In terms of how we have integrated them onto our systems, I think we've done a reasonably good job of that. It's an ongoing effort and a lot of -- some of the things that they did, they did really well. Some of the things we do, maybe we did well also. And combining those 2 things just takes a little bit of time. But I'm pleased with where it is. They've had some really nice wins here recently. Some of those wins have not yet funded. But I think we'll see in the year ahead, some nice opportunities to grow the business.

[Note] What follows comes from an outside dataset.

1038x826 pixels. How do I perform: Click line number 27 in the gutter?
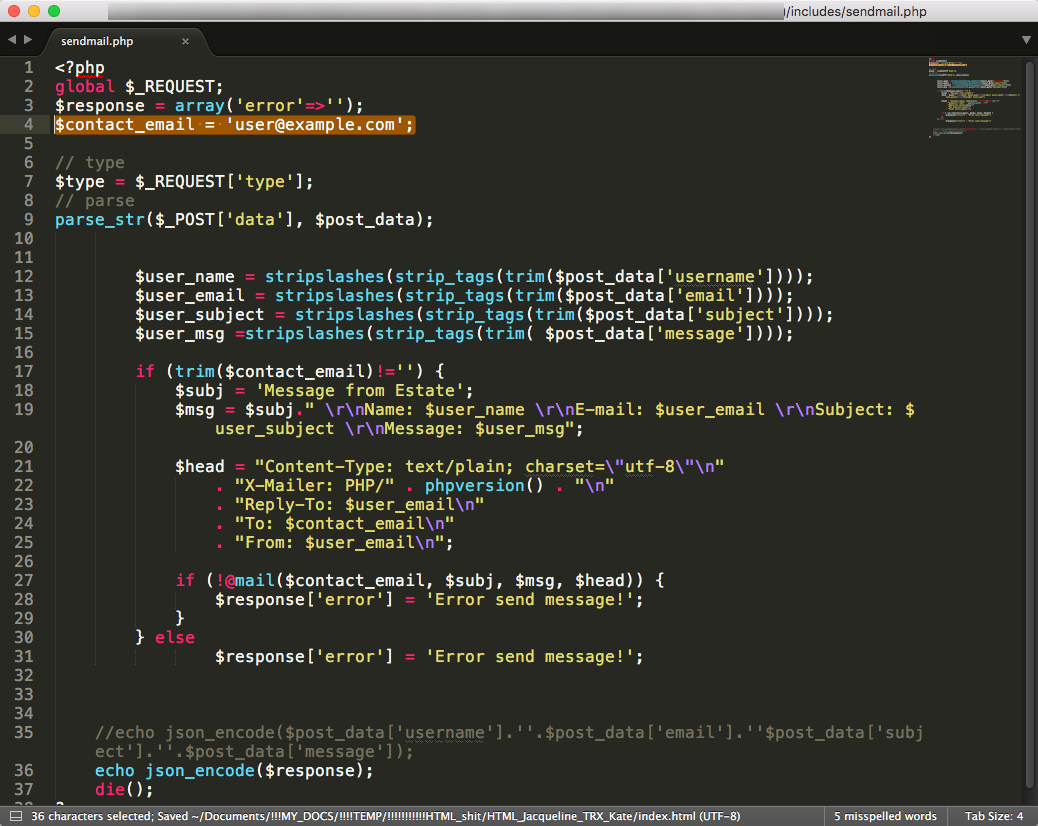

But back to your point on headcount, that is 1 place that we would like to add a person is in the Omaha office to help us expand our marketing and client service. And that is another search that's active. So, to readdress your first question, we are looking for an analyst position here in Dallas, and we're looking for a marketing client service person in Omaha.
- Analyst
Great, thank you.
- President and CEO
And then I'd just like to congratulate Rich Jarvis and Michael Wall in Omaha, and C.J. [McDonnell] and Matt Lockridge here in Dallas, which those are the 4 that comprised the dividend growth team. And they've really done a spectacular job in a really volatile market. And we see great opportunities for that product in the years ahead.
Operator
We have another question from Mac Sykes. Your line is now open.
- Analyst
Hello, Brian. Just 1 follow-up. Last year, you declared a special dividend. I'm just curious in this market environment and from the acquisitions that you may be looking at, would it be more prudent to be holding higher cash levels, you think, through the end of the year?
- President and CEO
Oh I don't think whether we did a special dividend or not had anything to do with the acquisition environment or the cash levels. It was really more of a feeling on the Board's part that it would be more prudent to raise our dividend and get us over the 4% level in a dividend yield ongoing than it would be to pay a special, where we typically don't get a multiple on that. We did an extra dividend last year because, you'll recall, as of mid-December, we had no tax policy. And just before Christmas, we finally extended, if you want to call them the Bush tax cuts for 2 more years. We felt it was prudent when we met in October of last year, to go ahead and pay an extra-special dividend and to do it in calendar year 2010. Because if tax rates had gone up, that would have been the best thing for shareholders. But, we felt as a Board, that the best thing for us was to raise the ongoing dividend and have it be in excess of 4%.
- Analyst
Thank you.
Operator
We have no further questions.
- President and CEO
Are there any other questions?
Operator
There are no further questions.
- President and CEO
Okay, well if you have any more questions, feel free at any time to call Bill or myself. Or look to our website and find any of our filings at westwoodgroup.com. Thanks for your time.
Operator
That concludes today's conference. Thank you for your participation. You may now disconnect.